### Tâches à réaliser
[a] Traduisez en anglais, s'il vous plaît, cette phrase du débat sur le Haut Conseil pour le climat : « Il ne s’agit pas que le HCC donne un avis technique sur le décret, mais qu’il formule un avis sur la compensation négociée, notamment, avec la région Grand Est. »
[b] Rédigez la suite du débat parlementaire sur le Haut Conseil pour le climat, à partir de sa dernière phrase.

### Extrait choisi
********************
M. le président. Quel est l’avis du Gouvernement ?
Mme Agnès Pannier-Runacher, ministre. Le Haut Conseil pour le climat est une instance qui évalue les politiques publiques et non les textes réglementaires individuels. Il ne le souhaite d’ailleurs pas, car là n’est pas sa mission.
Il ne faut pas brouiller le message au sujet du HCC. Cela ne change rien au fait qu’il sera, sans doute, appelé à étudier de manière globale les émissions de gaz à effet de serre de la France, ainsi que sa politique énergétique au titre de cette année.
En effet, selon toute probabilité, 2022 ressemblera assez peu aux années précédentes pour des raisons que l’on devine aisément : le faible productible d’électricité nucléaire, qui est l’énergie la moins carbonée, le recours aux énergies alternatives et une plus grande sobriété.
Qu’en résultera-t-il ? Ce sera la mission du HCC de nous le dire et de juger nos politiques climatiques, mais non de se prononcer sur un décret.
M. le président. La parole est à M. Ronan Dantec, pour explication de vote.
M. Ronan Dantec. J’ai été très surpris par cet amendement du groupe RDPI. Je ne sais pas s’il résulte de discussions avec le Gouvernement : comme tout le monde, je respecte totalement la distance qui s’impose entre le Gouvernement et les groupes parlementaires. Toutefois, à écouter la réponse de Mme la ministre, je subodore quelques échanges… (Sourires sur les travées du groupe GEST.)
Il ne s’agit pas que le HCC donne un avis technique sur le décret, mais qu’il formule un avis sur la compensation négociée, notamment, avec la région Grand Est.
Chère collègue, cette question centrale permet précisément au HCC de réfléchir à l’enjeu de la compensation, ce qui relève tout à fait de ses missions ; or vous voulez écarter cet acteur de la réflexion. Les bras m’en tombent !
J’espère que la commission mixte paritaire conservera cette mention du HCC. J’y insiste, la réflexion du Haut Conseil ne portera pas sur le décret – ce n’est pas ce qui est écrit –, mais sur le fait d’aller ou non dans le sens de la compensation. Sur ce point, nous avons besoin de son avis.
M. le président. Je mets aux voix l’article 16, modifié.
(L’article 16 est adopté.)
********************
### Matériel
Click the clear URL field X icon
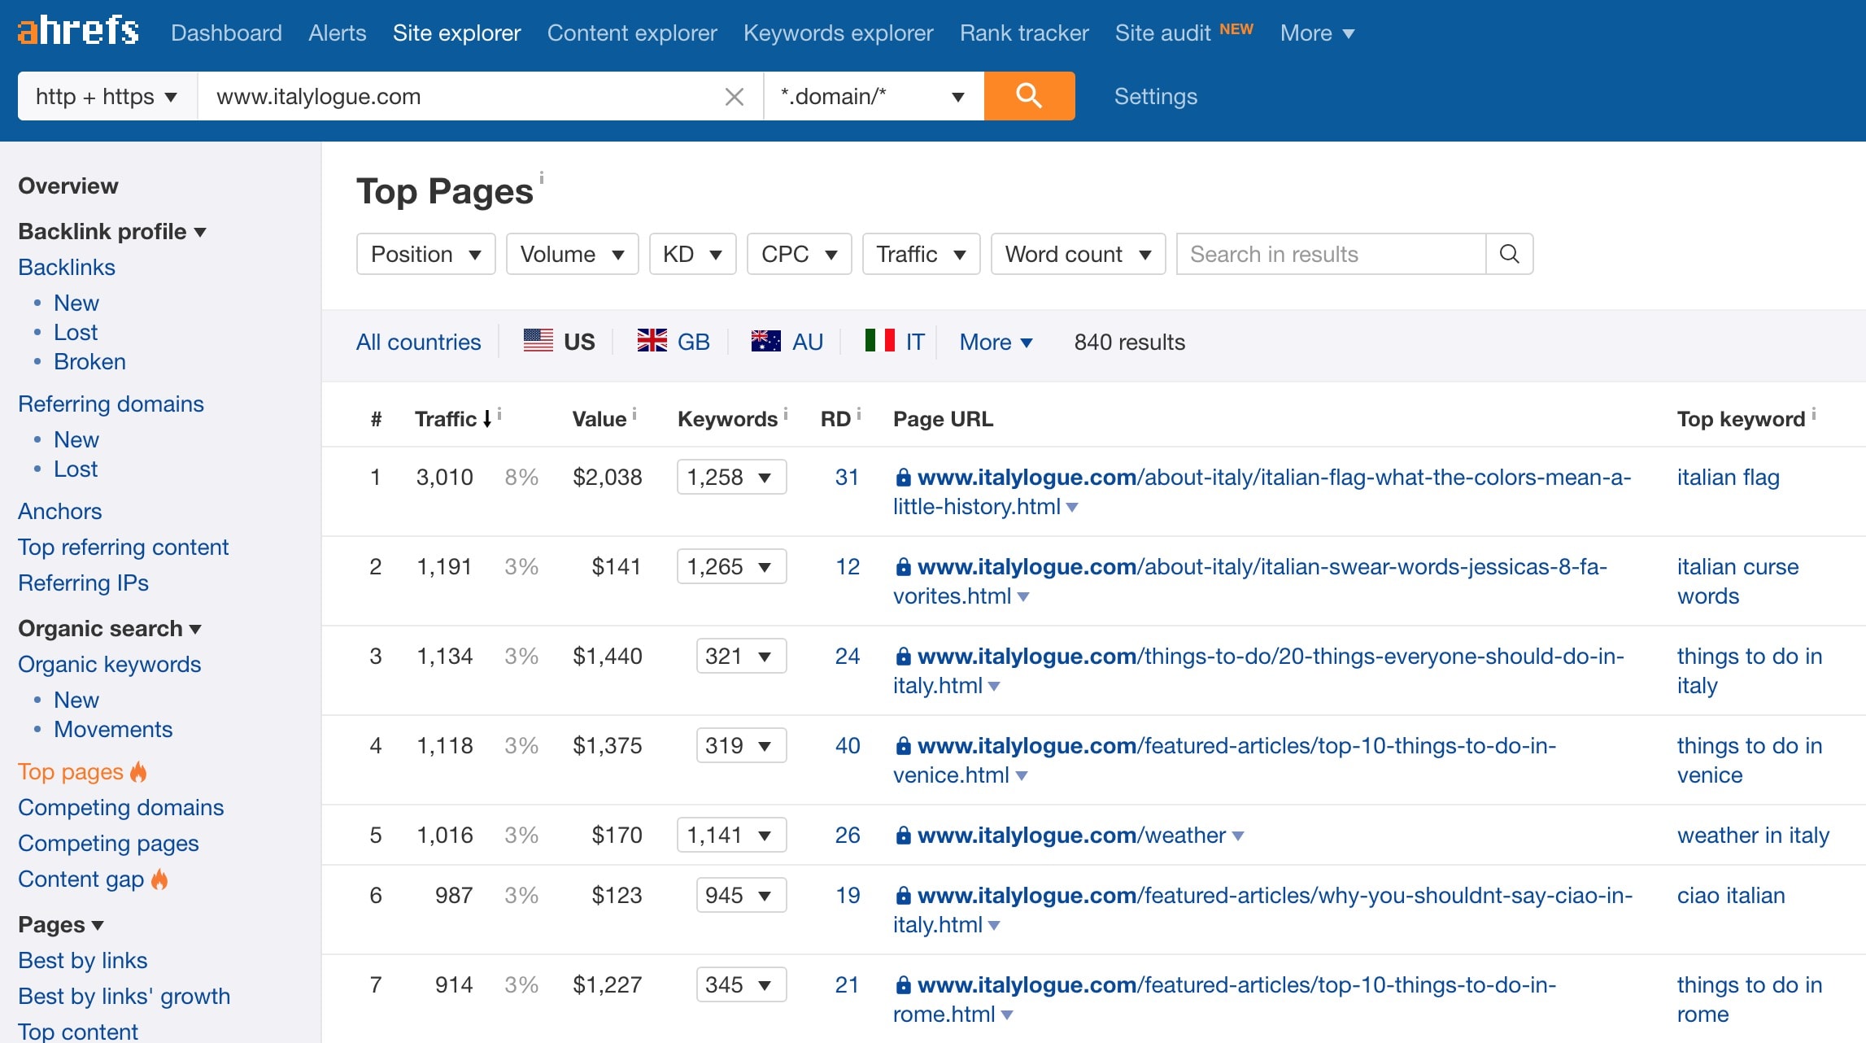1866x1043 pixels. [x=735, y=95]
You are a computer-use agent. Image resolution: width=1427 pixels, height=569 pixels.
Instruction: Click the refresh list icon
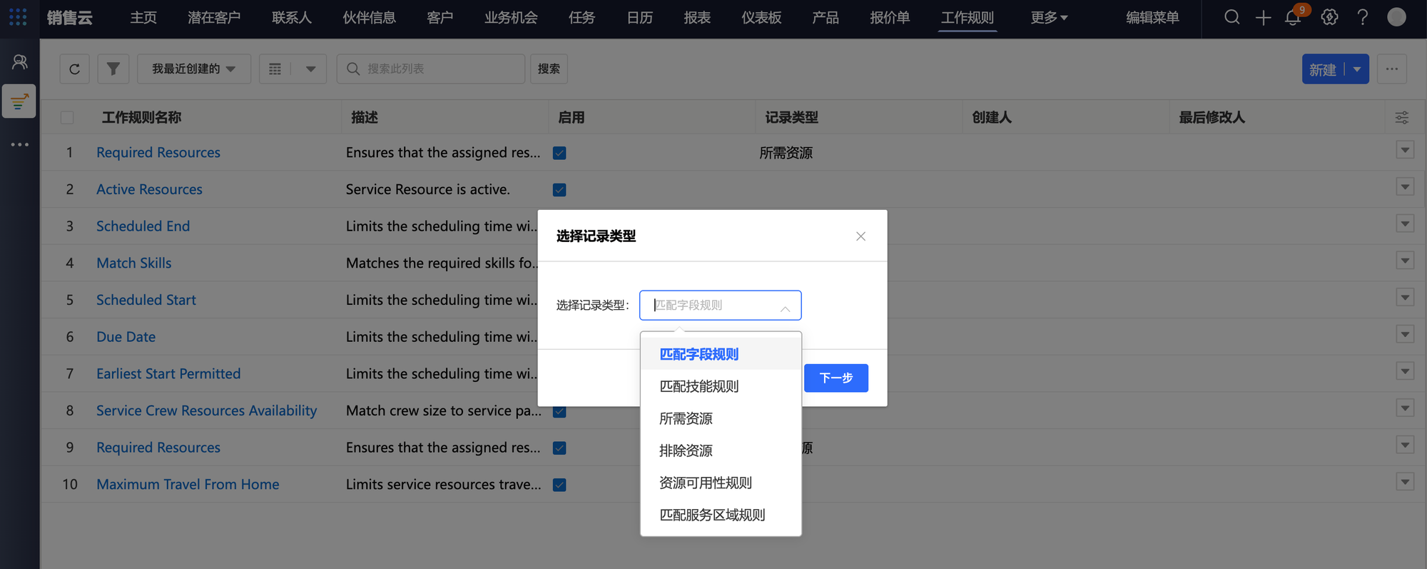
********************
### Réponses obtenues
[a] The point is not for the HCC to give a technical opinion on the decree, but for it to give an opinion on the compensation negotiated, in particular, with the Grand Est region.

[b]
Chapitre III
Dispositions relatives à l’accès régulé à l’électricité nucléaire historique
Avant l’article 17
M. le président. Je suis saisi de trois amendements faisant l’objet d’une discussion commune.
L’amendement n° 188 rectifié, présenté par M. Gay, Mme Lienemann et les membres du groupe communiste républicain citoyen et écologiste, est ainsi libellé :
Avant l’article 17
Insérer un article additionnel ainsi rédigé :
L’article L. 336-3 du code de l’énergie est complété par deux alinéas ainsi rédigés :
« Pour les années 2022 et 2023, tous les opérateurs fournissant des consommateurs finals qui ont réalisé un chiffre d’affaires supérieur à 500 millions d’euros ou qui sont des filiales de groupe ayant réalisé un chiffre d’affaires supérieur à 1 milliard d’euros ne sont pas éligibles au mécanisme d’accès régulé et limité à l’électricité nucléaire historique prévu aux articles L. 336-1 à L. 336-10.
« L’avant-dernier alinéa du présent article ne s’applique pas aux gestionnaires de réseaux pour leurs pertes. »
La parole est à M. Fabien Gay.
M. Fabien Gay. Monsieur le président, si vous le permettez, je présenterai ensemble les amendements nos 188 rectifié et 189 rectifié.
M. le président. L’amendement n° 189 rectifié, présenté par M. Gay, Mme Lienemann et les membres du groupe communiste républicain citoyen et écologiste, est ainsi libellé :
Avant l’article 17
Insérer un article additionnel ainsi rédigé :
L’article L. 336-3 du code de l’énergie est complété par deux alinéas ainsi rédigés :
« Pour les années 2022 et 2023, tous les opérateurs fournissant des consommateurs finals qui ont réalisé un chiffre d’affaires supérieur à 500 millions d’euros ou qui sont des filiales de groupe ayant réalisé un chiffre d’affaires supérieur à 1 milliard d’euros ne sont pas éligibles aux volumes d’accès régulé à l’électricité nucléaire historique supplémentaires octroyés au-delà du volume global maximal de 100 térawattheures fixé par la Commission européenne dans sa décision du 12 juin 2012 sur les tarifs réglementés de l’électricité en France.
« L’avant-dernier alinéa du présent article ne s’applique pas aux gestionnaires de réseaux pour leurs pertes. »
Veuillez poursuivre, mon cher collègue.
M. Fabien Gay. Nous donnerons notre point de vue sur l’accès régulé à l’électricité nucléaire historique (Arenh) lors de l’examen de l’article 17.
Ces deux amendements sont un tour de chauffe avant lundi : nous débattrons alors de la taxation des superprofits et je sens que nous allons les taxer ! (Sourires.)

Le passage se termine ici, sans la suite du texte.